Compounds that contain double bonds often suffer from the presence of isomers in which the double bond is in a different location. These contaminants are usually very difficult to remove. Hexachlorocyclopentadiene is a reagent that reacts readily with a double bond that is not conjugated to any electron withdrawing group.  This is precisely the situation that is most likely to be difficult to separate. Hexachlorocyclopentadiene is reactive enough that it adds twice to naphthalene molecules once at each of the two double bonds in an unsubstituted ring. This use in fact is its best known application where it acts as a protecting group for an unsubstituted ring in a naphthalene.
 There is also a literature report that ordinary alkenes react at different rates with hexachlorocyclopentadiene. 1-Octene has an activation energy of 20 kcal and 4-methyl-1-cyclohexene has an activation energy of 24 kcal.

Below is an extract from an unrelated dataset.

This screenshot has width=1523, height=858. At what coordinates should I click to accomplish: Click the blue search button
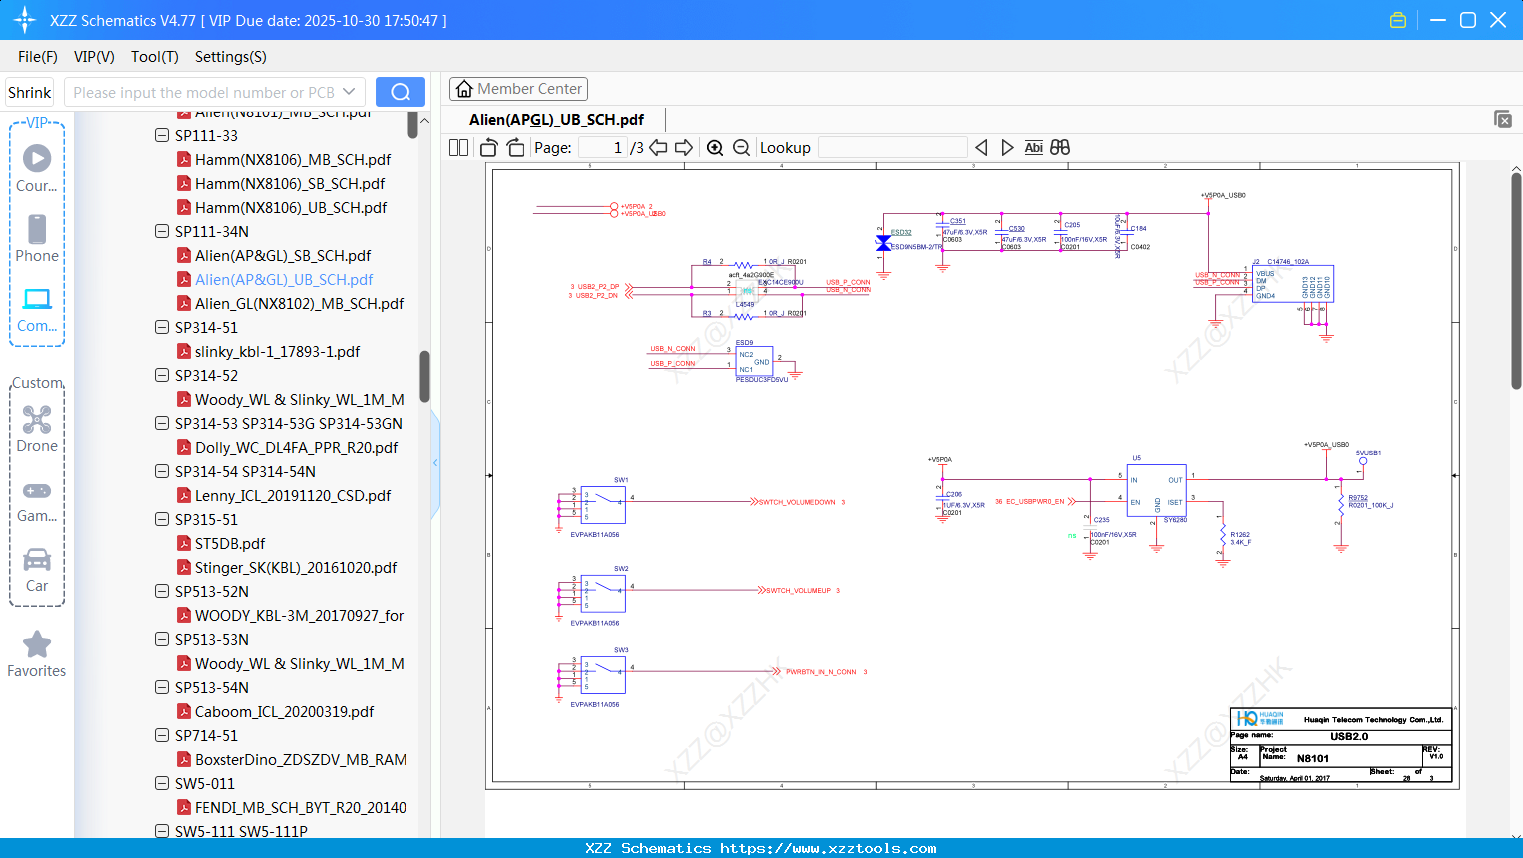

These exemplify Diels-Alder reaction occuingr with unactivated alkenes. Although hexachlorocyclopentadiene is expensive when obtained from Aldrich, it is still probably available somewhere in bulk inexpensively. The disposal of the chemical must be handled carefully since it is an environmental toxin.

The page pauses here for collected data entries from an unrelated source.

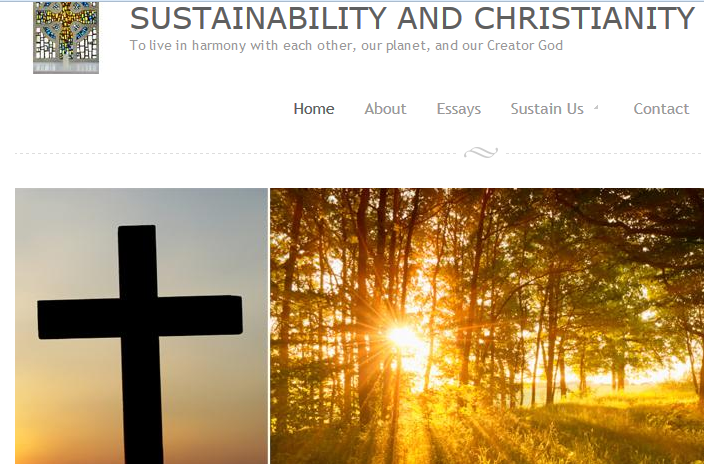Viewport: 704px width, 464px height.
Task: Open the About page
Action: tap(385, 109)
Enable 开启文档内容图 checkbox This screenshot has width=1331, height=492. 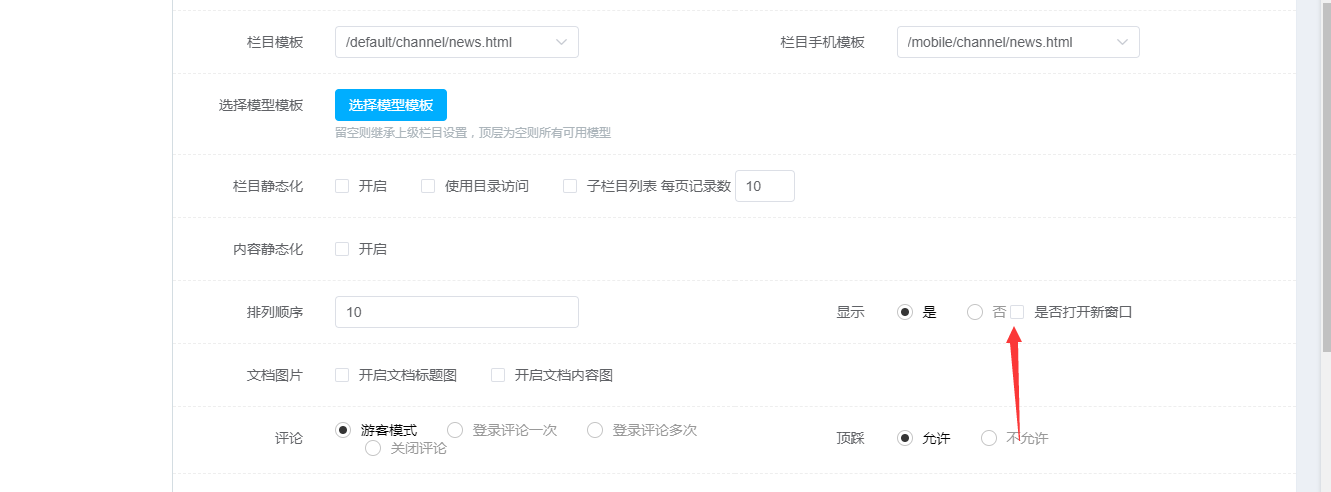tap(498, 375)
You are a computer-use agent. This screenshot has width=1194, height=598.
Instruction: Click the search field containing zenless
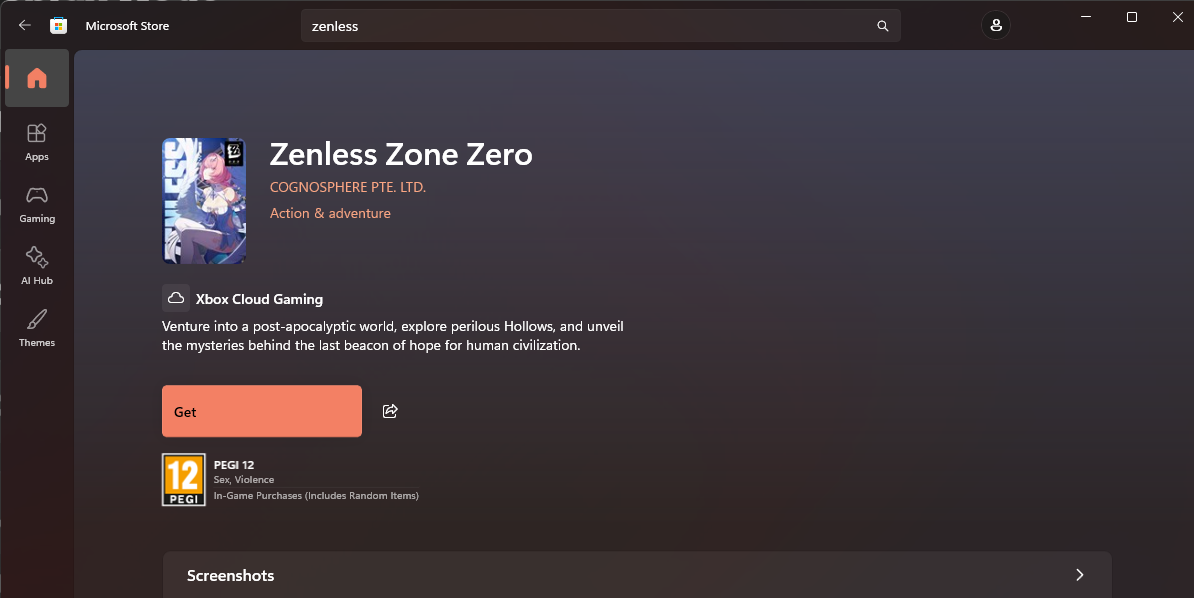(601, 26)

The adducts of this reactive dienophile are reported to be split back into their precursors by heating with phosphorus pentoxide and distilling the non-chlorinated adduct. This is an inconvenient, inefficient and damaging procedure that cannot promote widespread use. Using the adducts to remove an unwanted contaminant by reaction however would not have this disadvantage since the reversal of the reaction with an impurity would not need to be reversed.  An excess of the hexachlorocyclopentadiene could be used andwhen the reaction has proceeded to required extent as judged by in process analysis, the excess could be removed with maleic anhydride followed by mild base extraction of this adduct as sodium salt. This would leave the hexachlorocyclopentadiene adduct of the more reactive alkene impurity and the desired less reactive product.


The titration of a mixture of reactive alkene, hexachlorocyclopentadiene and adduct with bromine gives the residual amount of the olefin because neither reagent or the adduct react under ice temperature conditions.